経口MEK1/2キナーゼ阻害剤AZD6244が、MAF遺伝子の発現亢進を伴う予後不良な多発性骨髄腫の治療に有効な可能性があるという、フェーズ2試験の中間解析の結果が示された。12月10日から13日まで米国サンディエゴで開催された第53回米国血液学会(ASH2011)で、米国National Cancer InstituteのAdriana Zingone氏が発表した。

 多発性骨髄腫は遺伝子発現プロファイルの特徴からいくつかのサブグループに分けられる。その中でも、t(4;14)転座を伴うMMSET/FGFR3サブグループと、t(14;16)、t(14,20)転座、8q24.3を伴うMAFサブグループは特に予後不良で、他のサブグループよりも無増悪生存期間、全生存期間ともに短いことが知られている。

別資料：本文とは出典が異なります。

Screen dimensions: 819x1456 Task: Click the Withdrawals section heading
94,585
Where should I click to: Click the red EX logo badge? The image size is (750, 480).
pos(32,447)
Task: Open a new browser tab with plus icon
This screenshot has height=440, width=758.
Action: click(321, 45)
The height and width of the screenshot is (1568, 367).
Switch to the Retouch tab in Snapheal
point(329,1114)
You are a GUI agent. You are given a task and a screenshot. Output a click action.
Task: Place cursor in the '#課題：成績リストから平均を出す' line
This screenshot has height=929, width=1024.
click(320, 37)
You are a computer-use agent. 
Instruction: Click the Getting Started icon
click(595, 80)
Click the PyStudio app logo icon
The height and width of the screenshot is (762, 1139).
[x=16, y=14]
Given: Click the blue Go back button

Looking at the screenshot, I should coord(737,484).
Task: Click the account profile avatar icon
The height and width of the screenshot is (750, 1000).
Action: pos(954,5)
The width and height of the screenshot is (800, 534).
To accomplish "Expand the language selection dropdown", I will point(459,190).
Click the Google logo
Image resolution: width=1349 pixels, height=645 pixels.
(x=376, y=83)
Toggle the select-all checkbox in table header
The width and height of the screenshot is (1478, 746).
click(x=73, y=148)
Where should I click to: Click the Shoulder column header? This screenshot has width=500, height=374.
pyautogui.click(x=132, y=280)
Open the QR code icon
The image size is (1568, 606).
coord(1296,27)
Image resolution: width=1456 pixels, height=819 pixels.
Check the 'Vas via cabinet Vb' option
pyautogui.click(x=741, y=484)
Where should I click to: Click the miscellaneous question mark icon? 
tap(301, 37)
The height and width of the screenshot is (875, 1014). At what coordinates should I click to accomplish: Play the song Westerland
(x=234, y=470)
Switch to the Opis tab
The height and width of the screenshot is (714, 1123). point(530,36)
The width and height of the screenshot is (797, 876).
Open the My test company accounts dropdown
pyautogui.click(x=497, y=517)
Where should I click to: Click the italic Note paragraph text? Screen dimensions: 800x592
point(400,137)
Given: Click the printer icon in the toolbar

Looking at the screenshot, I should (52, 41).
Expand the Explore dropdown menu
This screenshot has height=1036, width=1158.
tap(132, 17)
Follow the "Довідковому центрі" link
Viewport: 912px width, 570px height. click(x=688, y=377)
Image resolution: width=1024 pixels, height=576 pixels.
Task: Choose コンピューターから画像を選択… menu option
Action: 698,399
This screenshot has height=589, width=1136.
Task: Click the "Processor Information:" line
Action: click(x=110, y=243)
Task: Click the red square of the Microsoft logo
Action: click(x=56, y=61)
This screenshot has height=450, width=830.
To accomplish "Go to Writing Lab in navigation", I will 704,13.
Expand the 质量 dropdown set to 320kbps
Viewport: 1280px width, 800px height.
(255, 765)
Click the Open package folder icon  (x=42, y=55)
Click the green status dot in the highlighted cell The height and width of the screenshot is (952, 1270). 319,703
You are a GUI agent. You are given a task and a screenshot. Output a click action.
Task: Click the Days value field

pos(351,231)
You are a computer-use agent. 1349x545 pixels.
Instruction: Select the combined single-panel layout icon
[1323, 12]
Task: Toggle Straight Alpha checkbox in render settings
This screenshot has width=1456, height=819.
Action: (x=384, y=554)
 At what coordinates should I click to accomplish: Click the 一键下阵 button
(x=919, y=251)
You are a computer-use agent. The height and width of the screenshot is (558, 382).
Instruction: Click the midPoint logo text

 Zingone氏らのグループは、これまでの研究で、この2つのサブグループではいずれもMEKシグナル伝達経路が活性化しており、MAF癌遺伝子の過剰発現が起こっていることを突き止めた。さらに、MEKを阻害すると、MAFを発現する骨髄腫細胞のアポトーシスが誘導されることもわかった。Zingone氏らはこうした一連の知見をもとに、これらのサブグループの比率が高いと予想される再発性/難治性の患者におけるAZD6244の有効性を評価している。

 このフェーズ2多施設試験は、2回以上の治療歴のある再発性または難治性の多発性骨髄腫患者に対して、AZD6244の75mg1日2回投与を28日を1サイクルとして行うもの。現在37人が登録されており、うち12人が、AZD6244投与前と投与2日後に骨髄吸引生検による遺伝子検査を行うことに同意している。今回の中間解析では、遺伝子検査を実施したこの12人の患者における成績が示された。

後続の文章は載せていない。